La République Démocratique du Congo (RDC) franchit une nouvelle étape dans sa diplomatie économique et minière. Le ministre des Mines, Louis Watum Kabamba, a pris part à la première visite d’État du Président Félix Antoine Tshisekedi Tshilombo au Kazakhstan, marquée par la signature d’un Mémorandum de coopération bilatérale dans les domaines des mines et de la géologie.

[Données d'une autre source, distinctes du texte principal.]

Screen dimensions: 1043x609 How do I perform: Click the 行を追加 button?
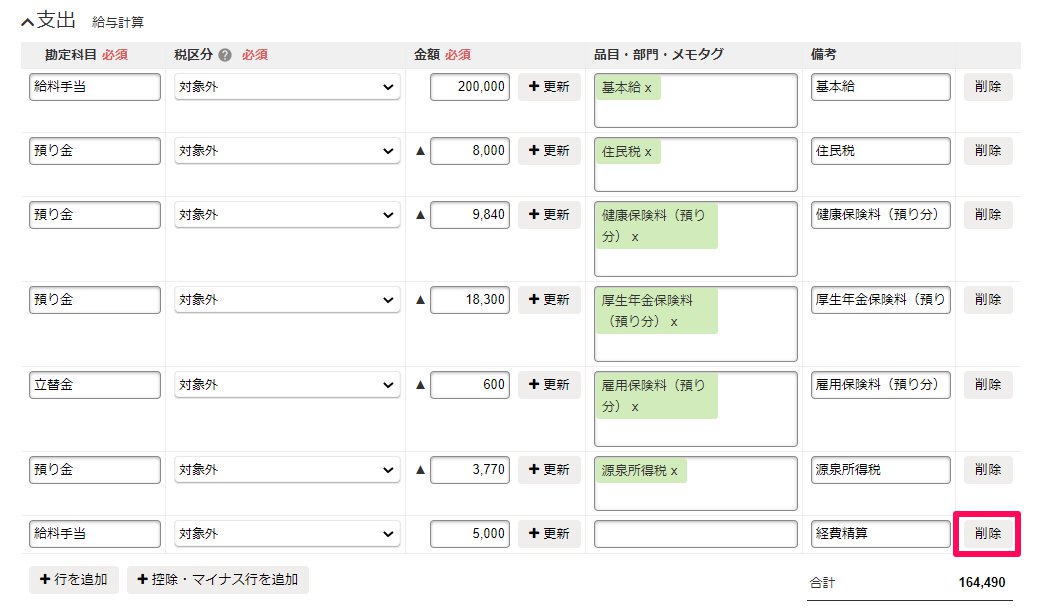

Un accord aux ambitions stratégiques
La RDC, dotée d’immenses richesses naturelles, et le Kazakhstan, acteur mondial reconnu dans l’exploitation des ressources minières, ont convenu de renforcer leurs liens afin de développer des synergies mutuellement bénéfiques. L’accord prévoit :
- le partage d’expertise en matière de prospection et de cartographie géologique ;
- le développement de nouvelles technologies d’extraction et de transformation ;
- la promotion de la formation et du transfert de compétences entre les deux pays ;
- la mise en place de projets conjoints dans l’exploitation responsable des ressources naturelles.
Cet engagement ouvre la voie à une coopération sud-sud renforcée, où l’expérience kazakhe en matière de gouvernance et d’industrialisation minière pourrait inspirer le modèle congolais.
La vision du gouvernement congolais
Selon le ministre des Mines, cette initiative traduit la volonté du gouvernement de diversifier ses partenariats au-delà des axes traditionnels. « La RDC entend capitaliser sur ses ressources naturelles non seulement pour stimuler la croissance économique, mais surtout pour garantir une transformation locale et la création d’emplois », a souligné Louis Watum Kabamba.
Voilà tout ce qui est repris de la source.